I have never used food delivery services like Uber Eats. My family cooks almost all our food at home and rarely eats takeaway. I have always been morally opposed to using migrant slave labour to deliver our food and don’t like the margins hit restaurants take when people use delivery services.
That said, I recognise that I am old school and a dying breed, with COVID lockdowns and restrictions delivering a boom in meal delivery services like Uber Eats.
According to new data from Roy Morgan Research, over 5.5 million Australians aged 14+ (26.5%) used meal delivery services last year, up from 3.9 million (19.0%) in 2019 and 3.3 million (16.3%) in 2018. The rise in meal delivery service use has also been broad-based across the generations:
As expected, repeated lockdowns in Victoria has propelled Melbourne (36.1%) ahead of Sydney (31.7%) and Perth (29.0%) as the place where people are most likely to use meal delivery services.
According to Roy Morgan CEO, Michele Levine:
The lockdowns enforced to halt the spread of COVID-19 have provided the perfect environment for the rapid growth of meal delivery service apps…
The ongoing COVID-19 pandemic will continue to support usage of meal delivery services throughout the remainder of this year and even into 2022 as the vaccination program continues around Australia.

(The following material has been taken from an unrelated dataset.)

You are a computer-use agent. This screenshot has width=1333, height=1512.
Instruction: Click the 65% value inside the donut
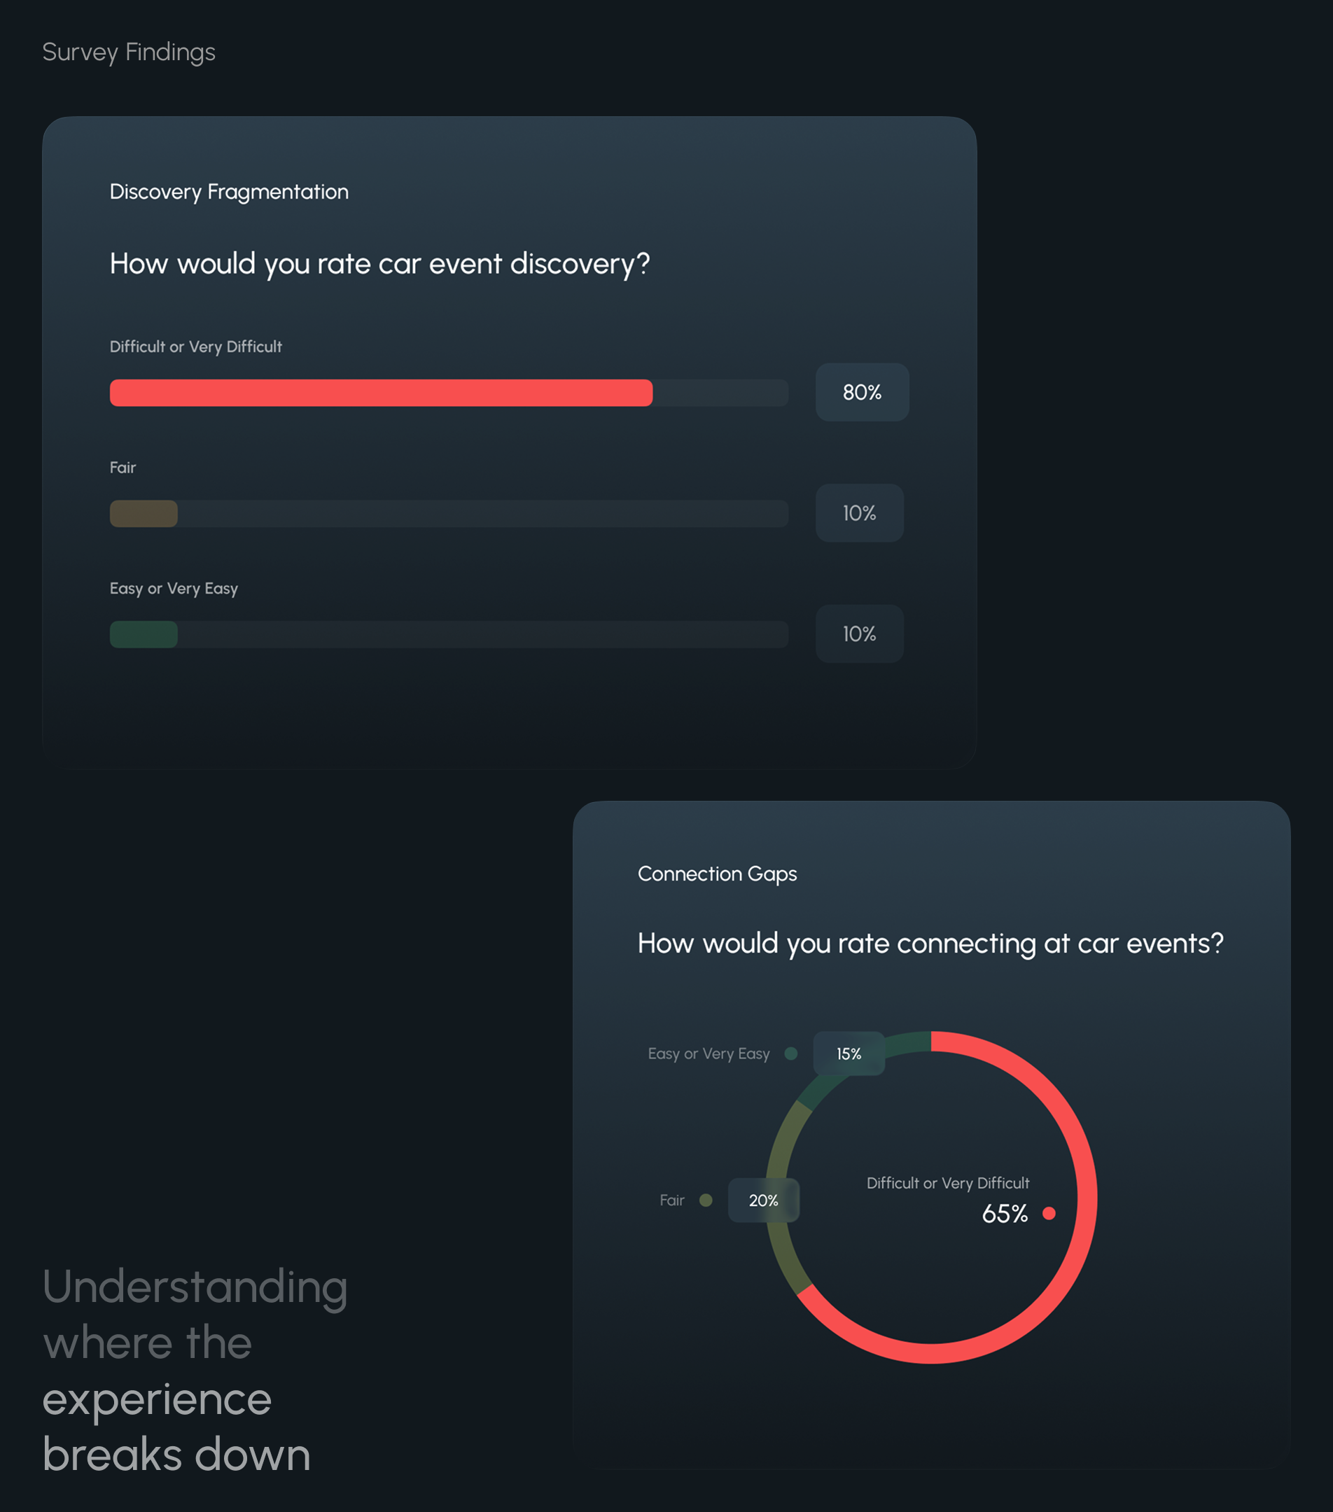[1005, 1213]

The challenge for meal delivery services will come when the great majority of Australians have been vaccinated against the virus and our way of life begins to resemble what it was pre-COVID-19 on a sustainable basis.
I expect meal delivery services to maintain their popularity post COVID.
The pandemic forced Aussies to try these services. And now that they have gotten a taste of the ease and convenience associated with these services, there is no going back. The same applies to online shopping.